Records contained in a dataset
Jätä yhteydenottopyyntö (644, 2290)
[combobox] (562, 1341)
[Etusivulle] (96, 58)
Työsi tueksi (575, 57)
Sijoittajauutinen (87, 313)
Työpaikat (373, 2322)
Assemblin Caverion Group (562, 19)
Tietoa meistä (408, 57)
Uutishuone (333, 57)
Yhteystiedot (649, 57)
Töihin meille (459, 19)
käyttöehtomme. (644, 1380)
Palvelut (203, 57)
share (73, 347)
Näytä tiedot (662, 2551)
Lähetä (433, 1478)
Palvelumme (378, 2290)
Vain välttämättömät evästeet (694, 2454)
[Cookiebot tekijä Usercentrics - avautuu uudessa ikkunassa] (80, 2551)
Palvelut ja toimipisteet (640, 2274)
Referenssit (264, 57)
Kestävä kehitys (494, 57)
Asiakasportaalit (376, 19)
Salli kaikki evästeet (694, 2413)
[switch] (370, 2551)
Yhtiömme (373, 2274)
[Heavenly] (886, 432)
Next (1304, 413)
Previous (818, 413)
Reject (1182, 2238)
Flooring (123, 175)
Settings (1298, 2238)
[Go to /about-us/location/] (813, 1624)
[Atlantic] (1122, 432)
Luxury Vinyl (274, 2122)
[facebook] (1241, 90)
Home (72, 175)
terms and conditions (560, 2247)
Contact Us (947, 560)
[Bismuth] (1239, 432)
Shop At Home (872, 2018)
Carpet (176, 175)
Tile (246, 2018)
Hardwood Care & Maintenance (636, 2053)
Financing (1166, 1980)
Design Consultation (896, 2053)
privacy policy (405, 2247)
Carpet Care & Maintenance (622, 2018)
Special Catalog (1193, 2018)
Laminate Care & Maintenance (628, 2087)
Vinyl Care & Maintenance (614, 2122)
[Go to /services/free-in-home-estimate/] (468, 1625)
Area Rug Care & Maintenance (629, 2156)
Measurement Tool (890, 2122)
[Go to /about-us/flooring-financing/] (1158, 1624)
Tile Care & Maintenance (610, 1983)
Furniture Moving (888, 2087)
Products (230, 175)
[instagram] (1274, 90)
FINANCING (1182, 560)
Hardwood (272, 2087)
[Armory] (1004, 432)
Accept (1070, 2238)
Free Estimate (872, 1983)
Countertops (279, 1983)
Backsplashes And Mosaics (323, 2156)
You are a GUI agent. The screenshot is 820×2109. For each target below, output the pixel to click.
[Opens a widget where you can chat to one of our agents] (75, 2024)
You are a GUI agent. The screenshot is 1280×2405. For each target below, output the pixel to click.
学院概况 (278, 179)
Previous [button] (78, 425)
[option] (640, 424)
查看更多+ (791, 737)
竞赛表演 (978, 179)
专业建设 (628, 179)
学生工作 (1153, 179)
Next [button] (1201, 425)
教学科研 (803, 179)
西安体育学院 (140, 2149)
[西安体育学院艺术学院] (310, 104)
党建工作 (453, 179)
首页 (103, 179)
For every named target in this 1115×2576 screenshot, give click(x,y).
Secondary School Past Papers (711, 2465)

▶ _YOUR TASK_
Copy, exactly and only, the lines above that begin with the one containing "Asiakasportaalit (376, 19)" and finish with the one containing "Accept (1070, 2238)".

▶ _EXERCISE ANSWER_
Asiakasportaalit (376, 19)
Salli kaikki evästeet (694, 2413)
[switch] (370, 2551)
Yhtiömme (373, 2274)
[Heavenly] (886, 432)
Next (1304, 413)
Previous (818, 413)
Reject (1182, 2238)
Flooring (123, 175)
Settings (1298, 2238)
[Go to /about-us/location/] (813, 1624)
[Atlantic] (1122, 432)
Luxury Vinyl (274, 2122)
[facebook] (1241, 90)
Home (72, 175)
terms and conditions (560, 2247)
Contact Us (947, 560)
[Bismuth] (1239, 432)
Shop At Home (872, 2018)
Carpet (176, 175)
Tile (246, 2018)
Hardwood Care & Maintenance (636, 2053)
Financing (1166, 1980)
Design Consultation (896, 2053)
privacy policy (405, 2247)
Carpet Care & Maintenance (622, 2018)
Special Catalog (1193, 2018)
Laminate Care & Maintenance (628, 2087)
Vinyl Care & Maintenance (614, 2122)
[Go to /services/free-in-home-estimate/] (468, 1625)
Area Rug Care & Maintenance (629, 2156)
Measurement Tool (890, 2122)
[Go to /about-us/flooring-financing/] (1158, 1624)
Tile Care & Maintenance (610, 1983)
Furniture Moving (888, 2087)
Products (230, 175)
[instagram] (1274, 90)
FINANCING (1182, 560)
Hardwood (272, 2087)
[Armory] (1004, 432)
Accept (1070, 2238)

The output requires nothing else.